Even after I said I was going to publish an article about him and what he did to me, he did not pay me the $250 via paypal. He dealt in millions of dollars of paintings, and he was willing to risk my publishing this article on my youtube channel and affecting his reputation over $250. So now you see, what happened to me with a money-minded art dealer, who, according to his linkedin resume, has a 2 year community college education, and only worked as an art consultant for several years. Much of his work had nothing to do with Art.

Once, Matthew would text me images of abstract art in a gallery and said “How is your abstract?”. Then I emailed him that realistic artists, the great ones, know more about abstract art theory than abstract artists do, and abstract artists, know nothing of figurative, realistic art, usually.
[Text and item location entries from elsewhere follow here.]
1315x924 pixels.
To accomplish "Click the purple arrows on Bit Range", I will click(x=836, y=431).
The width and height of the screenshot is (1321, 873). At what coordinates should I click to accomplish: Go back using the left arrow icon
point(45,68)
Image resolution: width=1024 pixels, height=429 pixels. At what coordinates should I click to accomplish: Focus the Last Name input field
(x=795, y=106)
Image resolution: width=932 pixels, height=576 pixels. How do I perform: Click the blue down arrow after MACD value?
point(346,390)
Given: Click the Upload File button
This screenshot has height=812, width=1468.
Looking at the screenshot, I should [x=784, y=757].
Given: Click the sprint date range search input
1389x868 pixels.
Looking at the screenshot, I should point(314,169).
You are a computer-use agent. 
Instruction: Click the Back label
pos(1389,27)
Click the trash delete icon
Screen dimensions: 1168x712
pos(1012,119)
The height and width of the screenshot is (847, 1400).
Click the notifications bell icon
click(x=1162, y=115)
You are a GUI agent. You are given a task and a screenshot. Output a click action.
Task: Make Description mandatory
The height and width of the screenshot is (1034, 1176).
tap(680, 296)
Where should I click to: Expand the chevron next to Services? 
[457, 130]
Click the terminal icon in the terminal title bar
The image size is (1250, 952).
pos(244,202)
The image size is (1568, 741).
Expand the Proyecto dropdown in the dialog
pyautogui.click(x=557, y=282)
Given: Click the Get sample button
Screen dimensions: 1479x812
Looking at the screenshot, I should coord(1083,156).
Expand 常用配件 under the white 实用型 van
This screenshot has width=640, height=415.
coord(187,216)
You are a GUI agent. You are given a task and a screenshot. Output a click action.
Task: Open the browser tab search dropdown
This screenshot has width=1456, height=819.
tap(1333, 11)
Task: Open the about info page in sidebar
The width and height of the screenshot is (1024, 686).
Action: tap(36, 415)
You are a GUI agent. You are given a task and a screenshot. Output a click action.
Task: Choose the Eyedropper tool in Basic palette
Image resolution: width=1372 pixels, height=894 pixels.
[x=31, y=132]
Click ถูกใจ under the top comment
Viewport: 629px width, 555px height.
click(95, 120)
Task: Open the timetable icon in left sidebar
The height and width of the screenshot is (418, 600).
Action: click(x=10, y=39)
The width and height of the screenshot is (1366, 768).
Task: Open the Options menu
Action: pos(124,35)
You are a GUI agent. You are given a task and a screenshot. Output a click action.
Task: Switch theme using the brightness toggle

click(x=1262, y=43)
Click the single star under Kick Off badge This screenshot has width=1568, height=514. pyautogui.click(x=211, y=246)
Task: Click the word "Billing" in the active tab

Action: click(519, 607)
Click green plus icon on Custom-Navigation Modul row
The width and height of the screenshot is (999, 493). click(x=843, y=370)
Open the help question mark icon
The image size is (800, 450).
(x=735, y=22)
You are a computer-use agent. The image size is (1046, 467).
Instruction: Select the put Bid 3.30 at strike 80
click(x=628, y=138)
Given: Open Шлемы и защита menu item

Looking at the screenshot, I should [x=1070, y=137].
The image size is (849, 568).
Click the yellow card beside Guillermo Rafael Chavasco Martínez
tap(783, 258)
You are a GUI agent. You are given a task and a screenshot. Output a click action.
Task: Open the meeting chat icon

After my email explaining to him details about visual art theory, he wrote “ I finally get it!”. You see, I was educating in that email. He doesn’t really know anything about abstract art theory. He just knows which one is likely to sell. There is one thing on an art dealer’s mind I assure you, and it is not the meaning and beauty of Art or the mental or financial wellbeing of artists. It is this, “Will this make me, Matthew, a large profit or not, in the fastest time period or not?”. The art dealer’s subconscious if filled with “This is a piece of toilet paper, but does it have provenance and rarity?”.

Thanks for reading. If an art dealer contacts you, don’t trust them.